Both of usare left to make their case for or against abortion, for or against war, and for either political candidate based on who has better policies for protecting the rights of human beings.  We’ve leveled the playing field, though, so that we’re not simply assuming the unborn is not human. 

For my part, I’d try to help Anuj rethink his pro-choice view.  First, I'd point out that the innocent children of Iraq differ from us in only four ways: They are smaller, less developed, in a different environment or location, and more dependent than we are.  (We call this the SLED Test.)  We shouldn’t consider them less valuable because of these differences.  We should consider them fully valuable based on the fact that they share a human nature with us.  Notice that I’m making his case for him.  (I’m not necessarily making the case that the war is immoral.  I’m only arguing for one important aspect of the anti-war case, that Iraqi children have equal value to any American adult.)

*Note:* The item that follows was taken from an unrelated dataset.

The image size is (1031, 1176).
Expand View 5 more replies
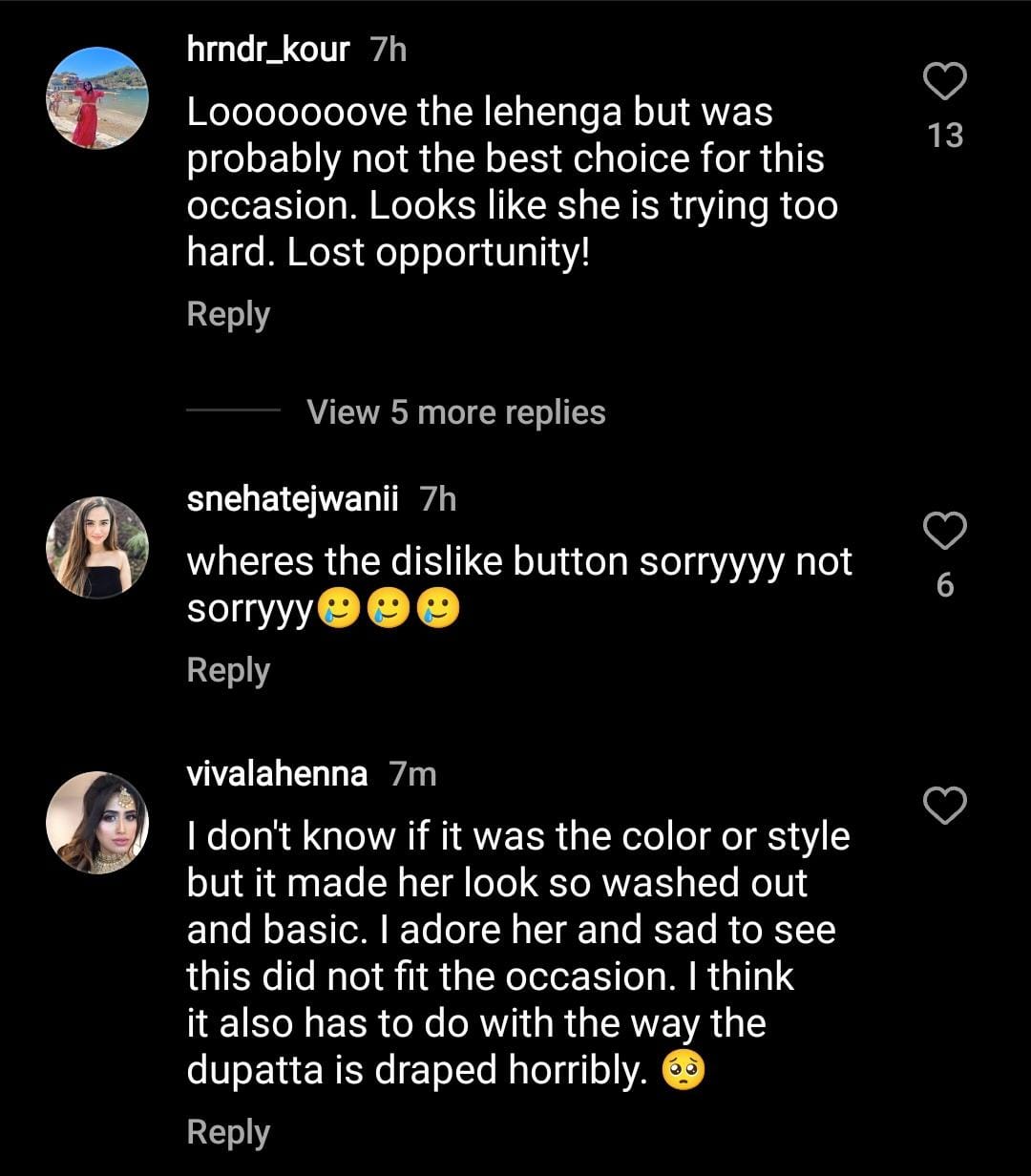[x=455, y=412]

Then I'd ask, "Do you realize that the unborn is situated exactly as the Iraqi child is?  She differs from us in the same four ways, but shares our human nature.  If it’s wrong to kill an innocent Iraqi child, isn’t it also wrong to kill an unborn American child?  If you are against the war in Iraq, shouldn’t you also be against the war in the womb?"

Perhaps our discussions will simplify our voting decisions.  Perhaps things just get more complicated.  With Supreme Court justice nominations, decisions about embryo research and cloning, genocides around the world, and concerns about killing in war on the table, how you vote in this election really matters.  Helping others think clearly on these issues matters even more, because our conversations can influence how they think for many elections to come.